The gym at Canada’s Carleton University has removed its scale.  Some participants called it “triggering.”  Seeing disappointing numbers appear day after day could lead people to be discouraged about their weight.  I figured that’s why they were in the gym in the first place.  But whatever.

Instead of yammering some more about political correctness, instead I would like to inject a bit of reality into the concept of measurements, particularly with regard to progress (or lack thereof) toward a goal.  I will grant you that a scale can be a misleading source of data regarding health.  Being “overweight” does not necessarily mean you are unhealthy, and slow weight loss does not necessarily mean you aren’t working hard enough.  Then again, you don’t want to throw the baby out with the bathwater.  Just because the obvious tool of measurement is imperfect doesn’t mean you should quit measuring entirely, or even quit using that particular tool.

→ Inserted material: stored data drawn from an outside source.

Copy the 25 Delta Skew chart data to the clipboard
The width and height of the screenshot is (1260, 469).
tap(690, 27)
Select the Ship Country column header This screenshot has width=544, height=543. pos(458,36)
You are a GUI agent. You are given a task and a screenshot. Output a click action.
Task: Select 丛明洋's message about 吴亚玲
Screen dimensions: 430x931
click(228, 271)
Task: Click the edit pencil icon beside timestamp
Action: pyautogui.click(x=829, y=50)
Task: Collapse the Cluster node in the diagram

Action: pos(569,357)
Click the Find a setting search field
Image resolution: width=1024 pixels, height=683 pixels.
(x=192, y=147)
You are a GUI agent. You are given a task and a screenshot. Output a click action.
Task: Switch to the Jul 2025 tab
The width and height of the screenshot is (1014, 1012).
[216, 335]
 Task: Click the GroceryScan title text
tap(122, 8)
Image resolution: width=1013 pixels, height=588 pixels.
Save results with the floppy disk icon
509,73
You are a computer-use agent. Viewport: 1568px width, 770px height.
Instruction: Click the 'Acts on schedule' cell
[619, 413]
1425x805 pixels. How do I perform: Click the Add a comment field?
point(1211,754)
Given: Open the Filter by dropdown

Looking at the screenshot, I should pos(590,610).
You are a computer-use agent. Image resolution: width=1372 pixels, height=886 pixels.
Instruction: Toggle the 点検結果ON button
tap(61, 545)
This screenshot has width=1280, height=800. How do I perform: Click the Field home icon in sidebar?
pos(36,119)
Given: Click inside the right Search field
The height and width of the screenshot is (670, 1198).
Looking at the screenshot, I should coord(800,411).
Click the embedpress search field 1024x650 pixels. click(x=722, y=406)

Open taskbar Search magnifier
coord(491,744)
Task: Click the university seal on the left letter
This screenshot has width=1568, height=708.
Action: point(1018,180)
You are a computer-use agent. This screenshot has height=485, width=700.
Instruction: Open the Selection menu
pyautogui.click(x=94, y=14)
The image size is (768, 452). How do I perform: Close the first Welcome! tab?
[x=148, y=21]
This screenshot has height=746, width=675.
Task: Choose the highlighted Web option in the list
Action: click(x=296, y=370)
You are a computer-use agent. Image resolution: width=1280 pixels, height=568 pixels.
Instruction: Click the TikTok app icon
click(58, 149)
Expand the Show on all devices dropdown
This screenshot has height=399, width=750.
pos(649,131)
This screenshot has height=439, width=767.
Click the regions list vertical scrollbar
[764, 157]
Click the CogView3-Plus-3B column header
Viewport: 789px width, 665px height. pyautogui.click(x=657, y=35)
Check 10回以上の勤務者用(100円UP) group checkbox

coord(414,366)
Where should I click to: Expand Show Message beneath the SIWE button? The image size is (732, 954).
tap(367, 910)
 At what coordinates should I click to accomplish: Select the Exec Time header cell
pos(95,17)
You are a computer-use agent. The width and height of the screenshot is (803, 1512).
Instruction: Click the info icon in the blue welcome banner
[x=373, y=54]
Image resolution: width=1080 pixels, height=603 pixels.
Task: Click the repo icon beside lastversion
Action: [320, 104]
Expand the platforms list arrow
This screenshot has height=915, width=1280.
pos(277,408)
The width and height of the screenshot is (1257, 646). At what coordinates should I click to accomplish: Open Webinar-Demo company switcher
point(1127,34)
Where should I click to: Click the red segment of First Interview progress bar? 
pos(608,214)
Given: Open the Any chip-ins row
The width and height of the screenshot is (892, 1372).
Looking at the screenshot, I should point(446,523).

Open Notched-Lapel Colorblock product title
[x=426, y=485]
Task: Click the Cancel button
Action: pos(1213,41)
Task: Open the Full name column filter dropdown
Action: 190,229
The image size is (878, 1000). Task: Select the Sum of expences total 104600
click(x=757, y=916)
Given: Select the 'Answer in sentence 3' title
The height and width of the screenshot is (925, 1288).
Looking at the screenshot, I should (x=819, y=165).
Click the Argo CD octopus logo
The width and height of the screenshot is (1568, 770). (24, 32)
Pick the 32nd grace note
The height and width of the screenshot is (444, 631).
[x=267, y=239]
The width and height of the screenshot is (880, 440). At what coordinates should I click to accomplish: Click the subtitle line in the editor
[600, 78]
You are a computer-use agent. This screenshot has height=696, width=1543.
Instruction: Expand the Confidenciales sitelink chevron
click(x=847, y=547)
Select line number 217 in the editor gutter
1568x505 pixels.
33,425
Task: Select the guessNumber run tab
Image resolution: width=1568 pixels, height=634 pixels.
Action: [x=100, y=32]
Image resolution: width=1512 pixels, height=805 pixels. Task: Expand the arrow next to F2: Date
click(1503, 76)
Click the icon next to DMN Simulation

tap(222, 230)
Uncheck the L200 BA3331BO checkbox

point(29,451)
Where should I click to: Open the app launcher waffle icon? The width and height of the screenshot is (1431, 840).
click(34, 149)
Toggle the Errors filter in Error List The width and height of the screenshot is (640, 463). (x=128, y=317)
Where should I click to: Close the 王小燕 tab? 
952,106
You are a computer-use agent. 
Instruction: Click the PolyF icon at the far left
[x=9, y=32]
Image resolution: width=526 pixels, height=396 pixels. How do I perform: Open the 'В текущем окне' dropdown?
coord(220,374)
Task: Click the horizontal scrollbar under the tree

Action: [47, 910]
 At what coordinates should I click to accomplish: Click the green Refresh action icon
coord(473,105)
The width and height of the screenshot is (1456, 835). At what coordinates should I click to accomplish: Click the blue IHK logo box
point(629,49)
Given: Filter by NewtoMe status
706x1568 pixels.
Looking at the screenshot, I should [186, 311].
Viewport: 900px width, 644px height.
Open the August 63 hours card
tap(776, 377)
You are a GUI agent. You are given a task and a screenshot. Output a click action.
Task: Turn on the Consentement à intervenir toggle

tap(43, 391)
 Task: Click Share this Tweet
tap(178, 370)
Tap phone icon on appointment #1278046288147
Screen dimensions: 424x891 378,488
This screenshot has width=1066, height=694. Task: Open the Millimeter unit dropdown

Actually, measuring your physical health is considerably easier than measuring your spiritual health.  Paul tells us to test our faith (2 Corinthians 13:5), but he doesn’t tell us how.  Attendance?  Well, surely absenting yourself regularly from the assembly of the saints is not healthy; God tells us to attend for a reason (Hebrews 10:25).  But there are Christians who build their faith despite their constraints, and there are “Christians” who never miss but yet push Jesus out of every other part of their lives.

So, to bottom-line it, don’t quit measuring your faith because you think you won’t do it effectively. On the other hand, don’t assume things are great because of a single, flawed measuring device.  The cemeteries are full of people who don’t have cancer.